Mais il lui fallut pourtant accepter l’aide de la concierge. Elles tordaient toutes deux, chacune à un bout, une jupe, un petit lainage marron mauvais teint, d’où sortait une eau jaunâtre, lorsque madame Boche s’écria :
– Tiens ! la grande Virginie !… Qu’est-ce qu’elle vient laver ici, celle-là, avec ses quatre guenilles dans un mouchoir ?
Gervaise avait vivement levé la tête. Virginie était une fille de son âge, plus grande qu’elle, brune, jolie malgré sa figure un peu longue. Elle avait une vieille robe noire à volants, un ruban rouge au cou ; et elle était coiffée avec soin, le chignon pris dans un filet en chenille bleue. Un instant, au milieu de l’allée centrale, elle pinça les paupières, ayant l’air de chercher ; puis, quand elle eut aperçu Gervaise, elle vint passer près d’elle, raide, insolente, balançant ses hanches, et s’installa sur la même rangée, à cinq baquets de distance.

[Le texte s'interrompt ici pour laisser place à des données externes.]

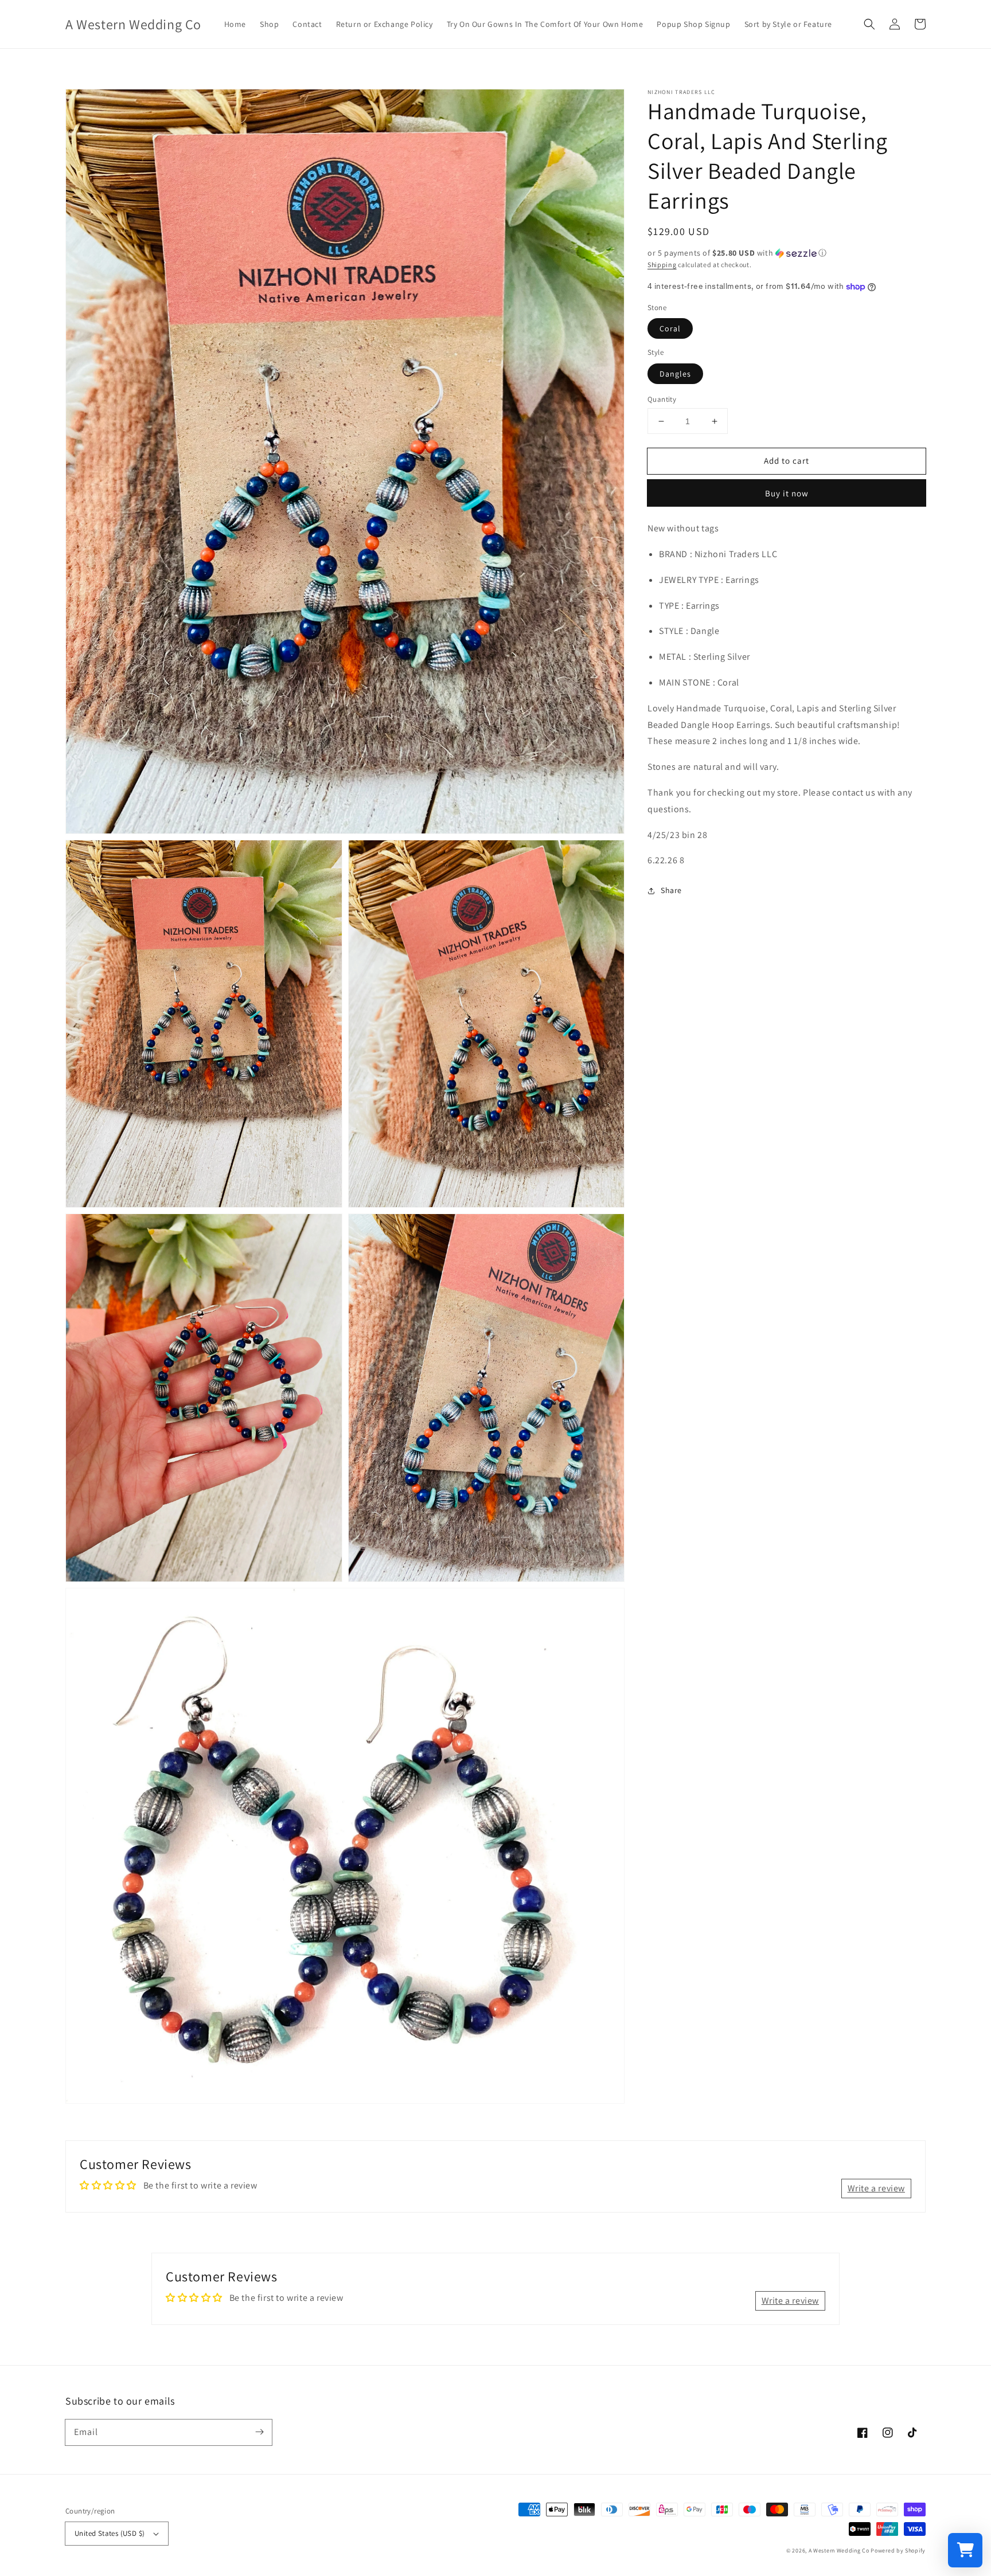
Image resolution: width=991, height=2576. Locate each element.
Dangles (675, 374)
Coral (670, 328)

– En voilà un caprice ! continuait madame Boche, à voix plus basse. Jamais elle ne savonne une paire de manches… Ah ! une fameuse fainéante, je vous en réponds ! Une couturière qui ne recoud pas seulement ses bottines ! C’est comme sa sœur, la brunisseuse, cette gredine d’Adèle, qui manque l’atelier deux jours sur trois ! Ça n’a ni père ni mère connus, ça vit d’on ne sait quoi, et si l’on voulait parler… Qu’est-ce qu’elle frotte donc là ? Hein ? c’est un jupon ? Il est joliment dégoûtant, il a dû en voir de propres, ce jupon !
Madame Boche, évidemment, voulait faire plaisir à Gervaise. La vérité était qu’elle prenait souvent le café avec Adèle et Virginie, quand les petites avaient de l’argent. Gervaise ne répondait pas, se dépêchait, les mains fiévreuses. Elle venait de faire son bleu, dans un petit baquet monté sur trois pieds. Elle trempait ses pièces de blanc, les agitait un instant au fond de l’eau teintée, dont le reflet prenait une pointe de laque ; et, après les avoir tordues légèrement, elle les alignait sur les barres de bois, en haut. Pendant toute cette besogne, elle affectait de tourner le dos à Virginie. Mais elle entendait ses ricanements, elle sentait sur elle ses regards obliques. Virginie semblait n’être venue que pour la provoquer. Un instant, Gervaise s’était retournée, elles se regardèrent toutes deux, fixement.
– Laissez-la donc, murmura madame Boche. Vous n’allez peut-être pas vous prendre aux cheveux… Quand je vous dis qu’il n’y a rien ! Ce n’est pas elle, là !
À ce moment, comme la jeune femme pendait sa dernière pièce de linge, il y eut des rires à la porte du lavoir.
– C’est deux gosses qui demandent maman ! cria Charles.
Toutes les femmes se penchèrent. Gervaise reconnut Claude et Étienne. Dès qu’ils l’aperçurent, ils coururent à elle, au milieu des flaques, tapant sur les dalles les talons de leurs souliers dénoués. Claude, l’aîné, donnait la main à son petit frère. Les laveuses, sur leur passage, avaient de légers cris de tendresse, à les voir un peu effrayés, souriant pourtant. Et ils restèrent là, devant leur mère, sans se lâcher, levant leurs têtes blondes.